I have not posted for some time. It has not been for lack of interesting stuff happening in the industry. It is because that stuff has been so widely reported in the mainstream media. I have had little to add that would be of interest or which would make the widely distributed news more useful.
But the Maryland Court of Appeals has reported Anderson v Burson ( http://mdcourts.gov/opinions/cosa/2010/434s09.pdf ) on December 22, 2010. This is an opinion worth reading if you are involved in title insurance, foreclosure or bankruptcy work. It clarifies how a lender or servicer may demonstrate its standing to sue for lien priority where the chain of endorsements and assignments is unclear or incomplete.
The case presents a very common fact pattern: The "XYZ Trust" alleges standing to appoint a substitute trustee for purposes of foreclosing a deed of trust naming a prior lender and trustee. The title chain is missing a clear endorsement of the note over to the "XYZ Trust." The borrowers thus moved to enjoin the foreclosure.

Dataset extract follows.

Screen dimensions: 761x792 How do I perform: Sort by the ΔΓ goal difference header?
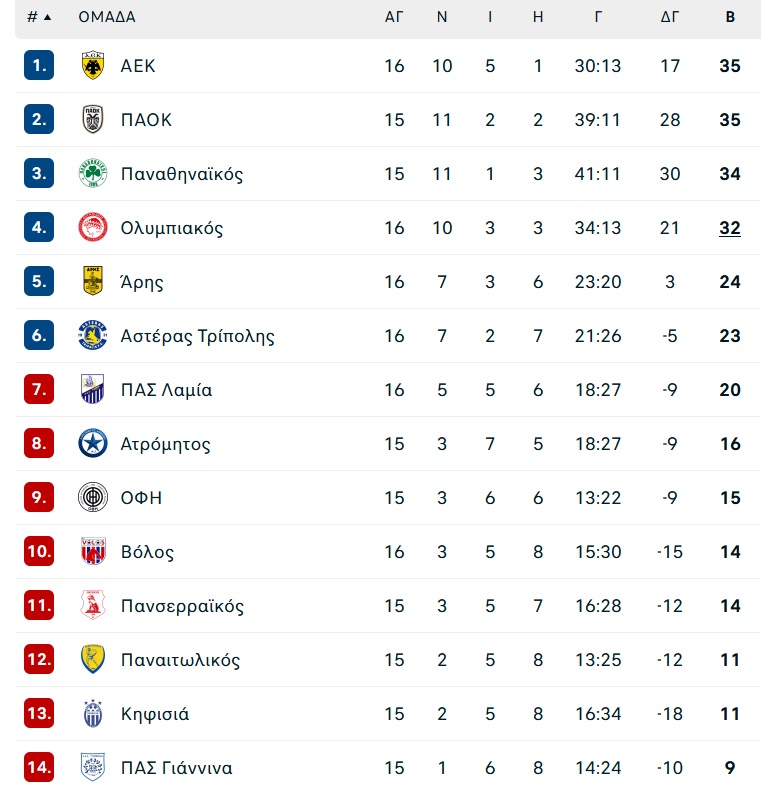pyautogui.click(x=670, y=17)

The core of this opinion is the Specials' review of the commercial law defining "holders," and the transfer of instruments. In sum, where "XYZ Trust" is not linked into the chain of title by an express endorsement or allonge, it will have standing to sue or appoint substitute trustees if it meets the definition of "a non-holder in possession" as the term presents in the Commercial Code.
For outside counsel, this means some adjustment to our pleading of the issue. It also lessens our burden of proof, since absence of that exact endoresment is no longer fatal to the standing issue. Now, please excuse me as I must amend a few complaints!